I’m sure you’ve noticed that brands are speaking out on controversial topics at an elevated rate lately. And, while some have earned the ardent backing of their supporters or customers through the controversy, others have fallen flat, or even turned their supporters against them.
With the rise of Millennials as consumers, their voice and their buying power gets stronger every day. Understanding this increasingly powerful consumer group is becoming imperative to the success of businesses. And, for organizations that like to speak to current topics, they have a distinct advantage – Millennials value and reward organizations who sincerely speak their minds.
Something to consider, however, is that not everyone views transparency as a positive thing. Many will expect you to “stay in your lane” and stick to what it is that your organization is best known for or is best at doing.

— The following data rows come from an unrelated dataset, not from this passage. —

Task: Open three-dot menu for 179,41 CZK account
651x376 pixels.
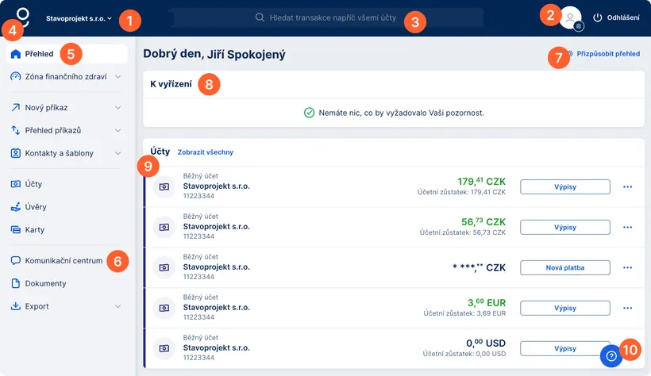Action: pyautogui.click(x=628, y=187)
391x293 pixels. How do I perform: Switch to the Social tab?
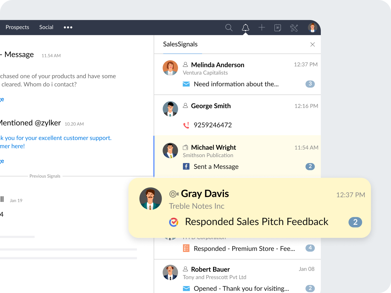[46, 27]
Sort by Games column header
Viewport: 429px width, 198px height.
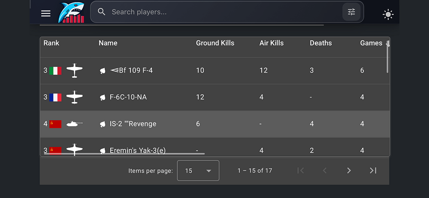[x=371, y=43]
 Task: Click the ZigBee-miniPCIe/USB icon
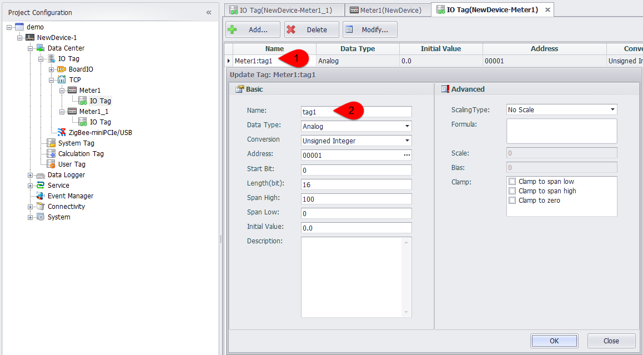tap(62, 133)

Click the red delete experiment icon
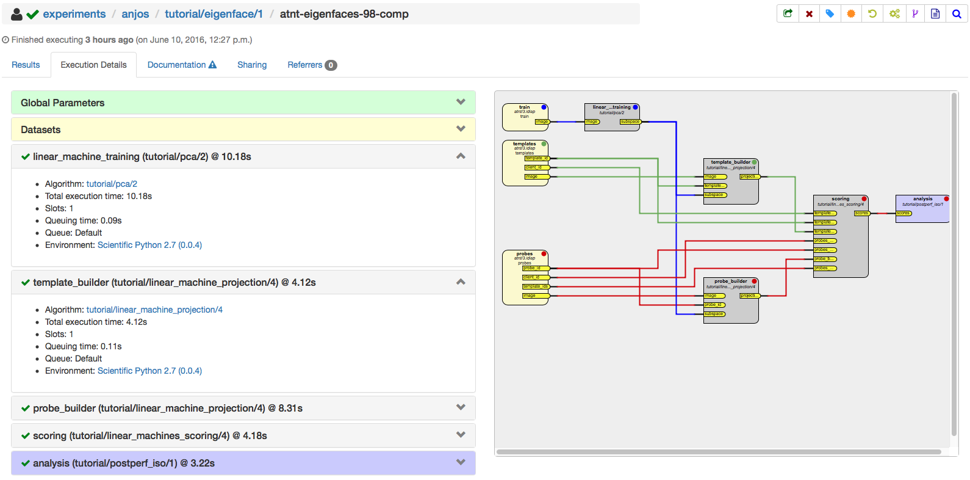point(809,13)

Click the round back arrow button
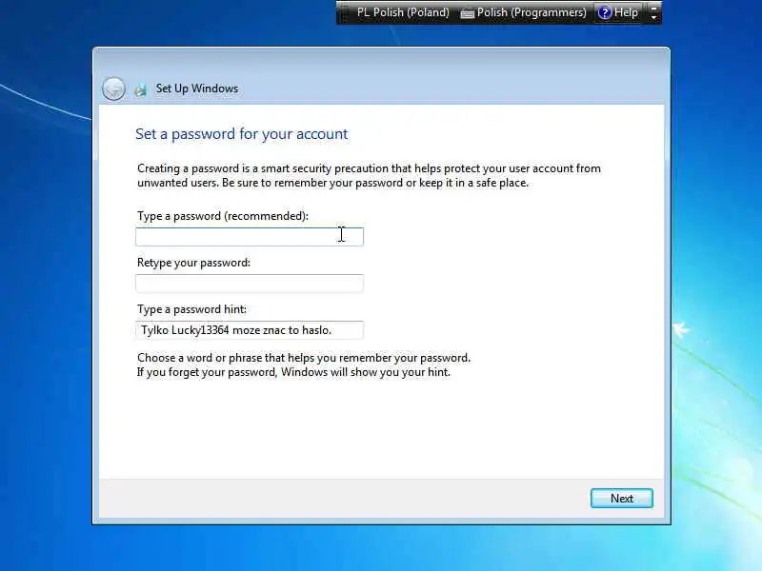coord(113,89)
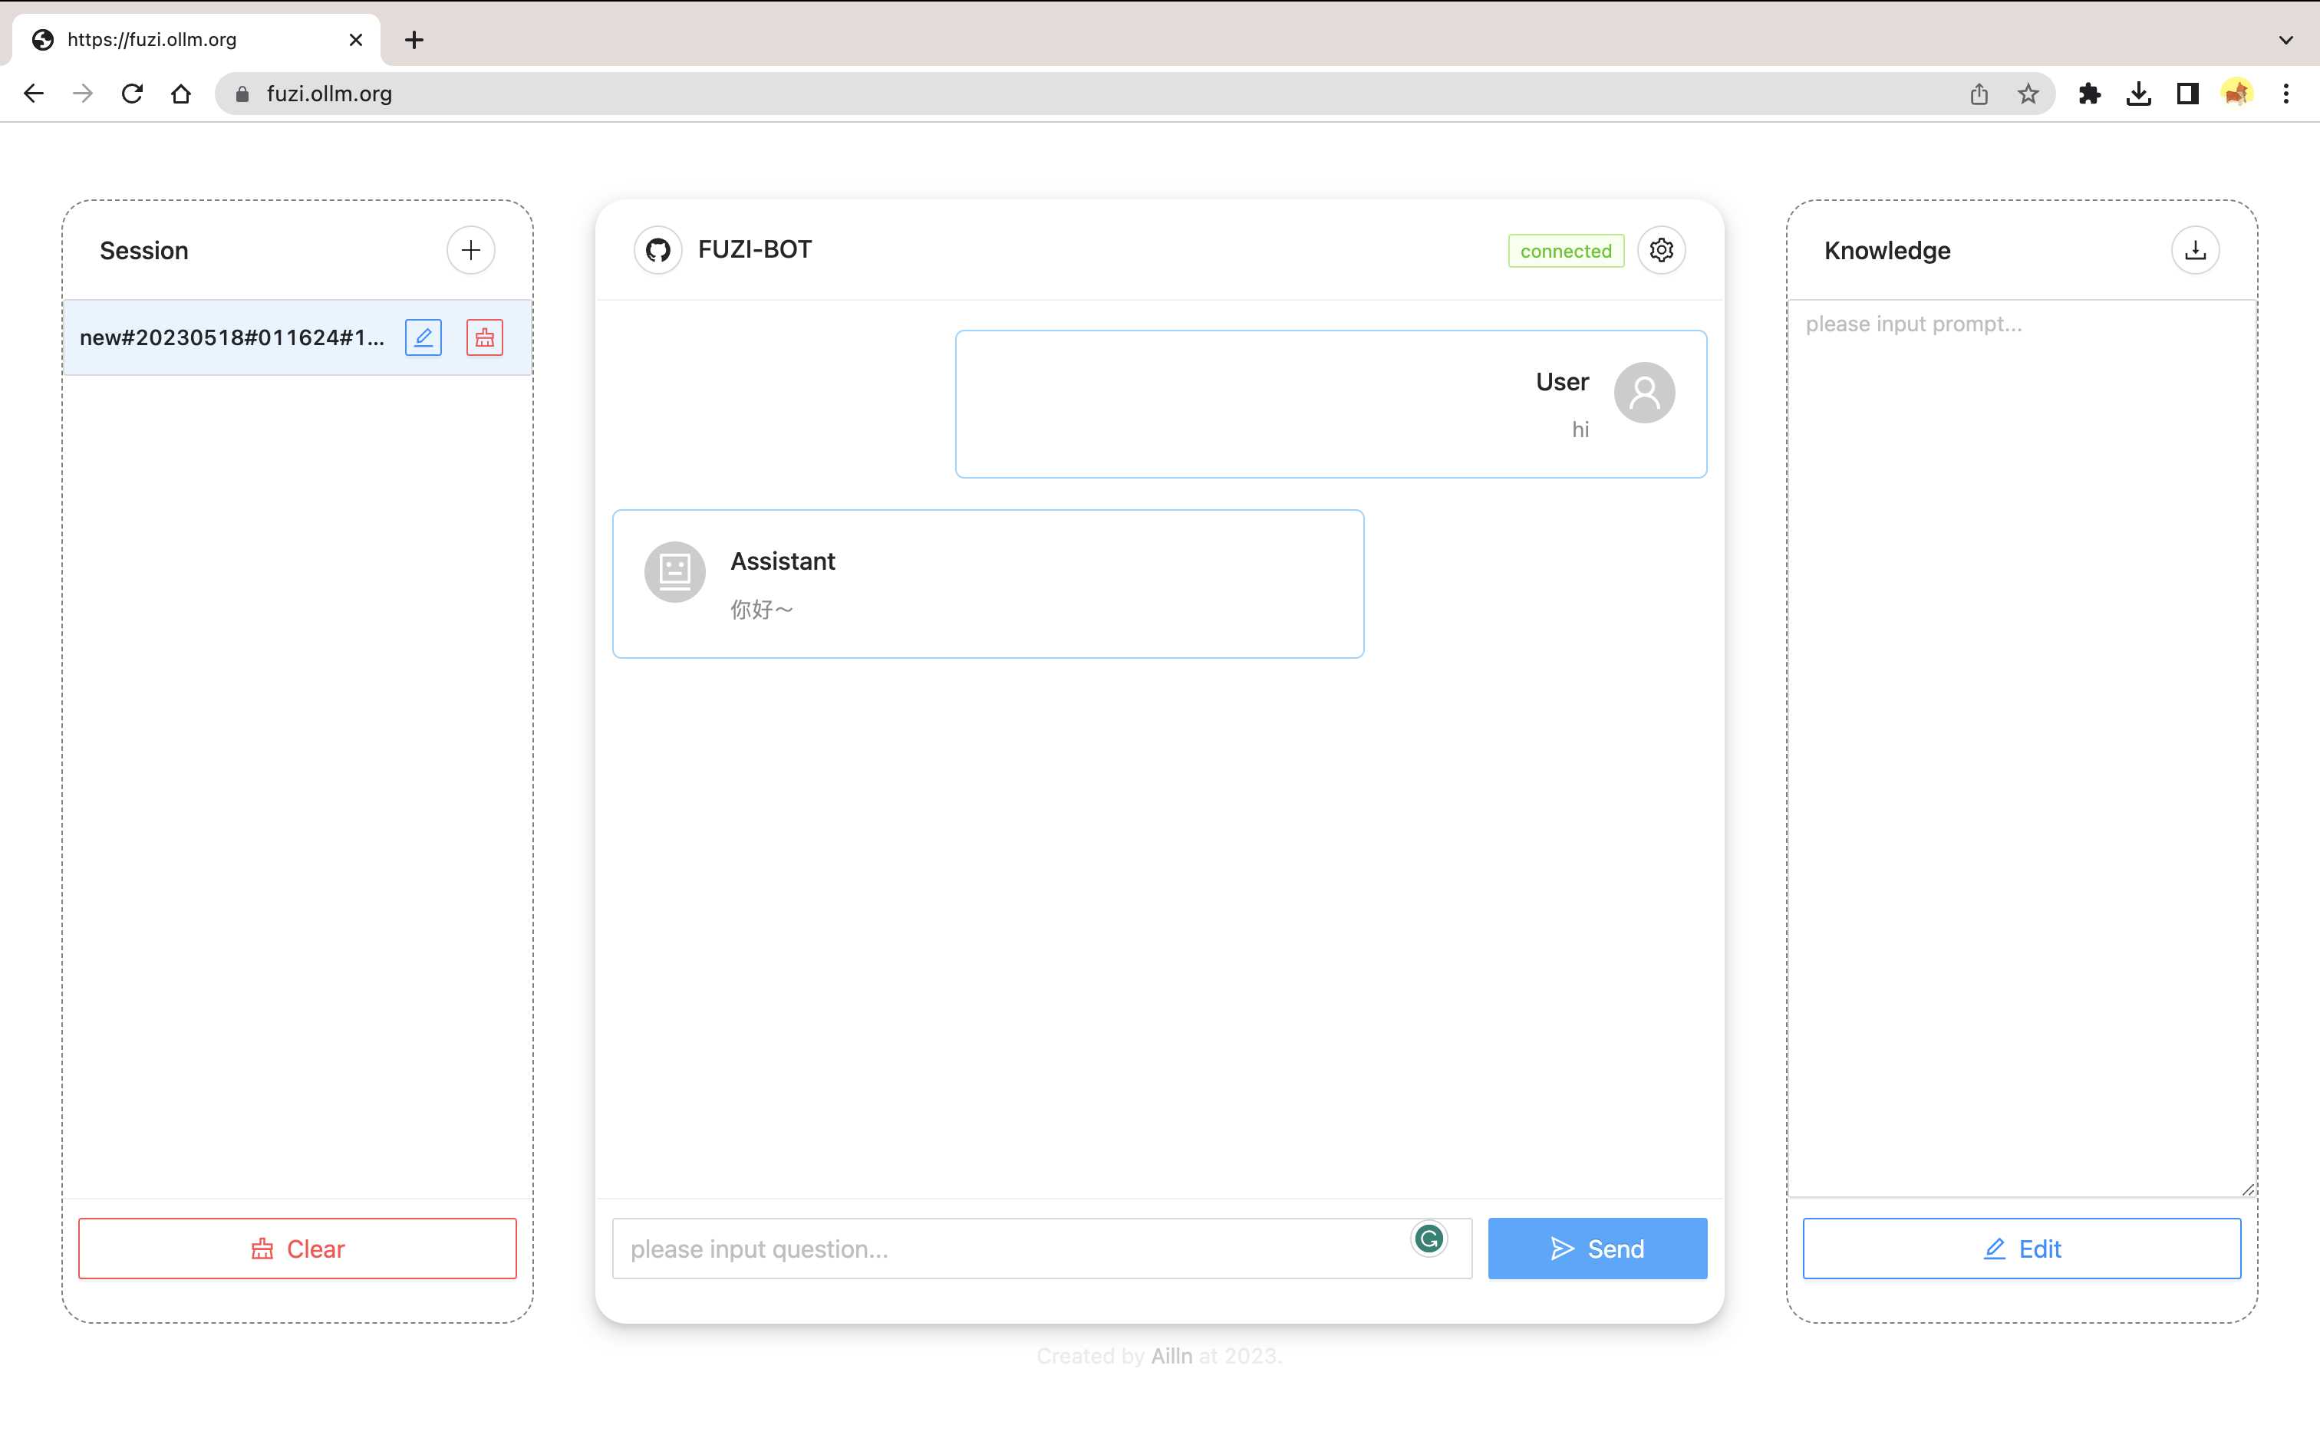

There is no way to make everyone happy, especially when speaking out on a controversial topic. But there are ways to win over your current base and bring some new supporters into the fold. As long as you carefully, thoughtfully and prayerfully develop your position and statement.
Questions you should ask before speaking out:
Why am I doing this?
Maybe you are at a speaking engagement and at the end of the speech someone asks you a pointed question. This is either the most dangerous or potentially most opportune time to make a statement. If you are prepared and have thought it through, it could make an enormously positive impact for your organization. However, if you are caught off guard and speak too quickly, you will be held to this statement for a very long time.
You might possibly be looking to shake things up a bit or to get your name mentioned. Unless you have a true commitment to an issue, steer clear of statements under these circumstances. Many will be able to see through the sentiment and see it as a stunt which will certainly hurt you and your organization.
A burning internal conviction to speak up could be your driving force and this is the most impactful way to speak out. Your heart on the matter will be evident and those who agree with your vantage point will be happy to jump on your ship to throw their support your way.
Does this benefit my audience?
You must be confident in who your audience is prior to taking a stand on a divisive topic. If you passionately speak your mind on a subject and your followers traditionally take the opposite viewpoint, you will certainly anger them and lose their loyalty and most likely their business.
If your opinion-filled statement has no connection to the values of your customers, it will be detrimental. It is likely that some demographic or group will disagree with your stance, but if you anger your support base, there will be a long-felt regret for your organization.
Am I prepared to stand by my words?
When taking a stand, you will possibly be asked many times to confirm, back up or explain what you have said. If you deviate from that original statement, you and your organization will feel the repercussions. Sometimes the only thing worse than offering a poorly thought-out statement on a controversial topic is to backtrack on that assertion at a later date. Be confident in your stance.
Can I humble myself enough to be empathetic to the opposing view?
There obviously will be times you speak up when there is clearly a right and a wrong side. But, more often than not, there is an equally passionate viewpoint facing you down. Before making your statement, place yourself in their position and try to understand why it is that they believe what they do. Approaching your opinion from a point of empathy and understanding will only make your voice more powerful and trustworthy. Shouting opinions without concern for the feelings or impact on another person is a loss for everyone involved. When you speak not just from your heart, but with God’s heart, real impact can occur.
As a ministry, organizational or corporate leader, your opinion matters. However, without careful consideration and a thoughtful plan, standing up for your beliefs in a controversial situation is not easily navigable. Be confident in your words, but cautious in the delivery.